* [Task statement]
Reproduce every line of the material below without alteration.

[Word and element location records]
================
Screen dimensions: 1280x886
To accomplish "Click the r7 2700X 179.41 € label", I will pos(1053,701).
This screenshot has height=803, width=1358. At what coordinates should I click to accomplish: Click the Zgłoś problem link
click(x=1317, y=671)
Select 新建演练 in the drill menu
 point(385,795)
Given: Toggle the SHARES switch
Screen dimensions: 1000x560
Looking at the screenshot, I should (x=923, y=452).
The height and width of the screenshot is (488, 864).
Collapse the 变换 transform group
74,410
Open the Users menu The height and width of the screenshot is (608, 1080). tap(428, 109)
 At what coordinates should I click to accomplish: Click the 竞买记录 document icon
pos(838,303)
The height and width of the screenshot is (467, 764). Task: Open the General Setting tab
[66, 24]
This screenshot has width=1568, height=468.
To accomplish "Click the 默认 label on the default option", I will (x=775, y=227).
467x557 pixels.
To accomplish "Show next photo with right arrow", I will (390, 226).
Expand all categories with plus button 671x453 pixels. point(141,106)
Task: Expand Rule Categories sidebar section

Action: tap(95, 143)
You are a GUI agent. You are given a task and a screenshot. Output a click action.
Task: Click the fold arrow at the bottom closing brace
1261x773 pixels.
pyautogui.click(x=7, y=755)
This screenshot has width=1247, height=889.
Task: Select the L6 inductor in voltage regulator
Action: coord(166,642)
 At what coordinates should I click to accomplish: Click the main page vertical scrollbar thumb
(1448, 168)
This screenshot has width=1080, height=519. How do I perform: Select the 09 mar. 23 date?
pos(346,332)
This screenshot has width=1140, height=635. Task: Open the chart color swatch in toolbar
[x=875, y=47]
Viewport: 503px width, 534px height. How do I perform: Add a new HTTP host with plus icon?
================
* [Finished task]
Screen dimensions: 1280x886
To accomplish "Click the r7 2700X 179.41 € label", I will pos(1053,701).
This screenshot has height=803, width=1358. At what coordinates should I click to accomplish: Click the Zgłoś problem link
click(x=1317, y=671)
Select 新建演练 in the drill menu
 point(385,795)
Given: Toggle the SHARES switch
Screen dimensions: 1000x560
Looking at the screenshot, I should (x=923, y=452).
The height and width of the screenshot is (488, 864).
Collapse the 变换 transform group
74,410
Open the Users menu The height and width of the screenshot is (608, 1080). tap(428, 109)
 At what coordinates should I click to accomplish: Click the 竞买记录 document icon
pos(838,303)
The height and width of the screenshot is (467, 764). Task: Open the General Setting tab
[66, 24]
This screenshot has width=1568, height=468.
To accomplish "Click the 默认 label on the default option", I will (x=775, y=227).
467x557 pixels.
To accomplish "Show next photo with right arrow", I will (390, 226).
Expand all categories with plus button 671x453 pixels. point(141,106)
Task: Expand Rule Categories sidebar section

Action: tap(95, 143)
You are a GUI agent. You are given a task and a screenshot. Output a click action.
Task: Click the fold arrow at the bottom closing brace
1261x773 pixels.
pyautogui.click(x=7, y=755)
This screenshot has width=1247, height=889.
Task: Select the L6 inductor in voltage regulator
Action: coord(166,642)
 At what coordinates should I click to accomplish: Click the main page vertical scrollbar thumb
(1448, 168)
This screenshot has width=1080, height=519. How do I perform: Select the 09 mar. 23 date?
pos(346,332)
This screenshot has width=1140, height=635. Task: Open the chart color swatch in toolbar
[x=875, y=47]
Viewport: 503px width, 534px height. How do I perform: Add a new HTTP host with plus icon?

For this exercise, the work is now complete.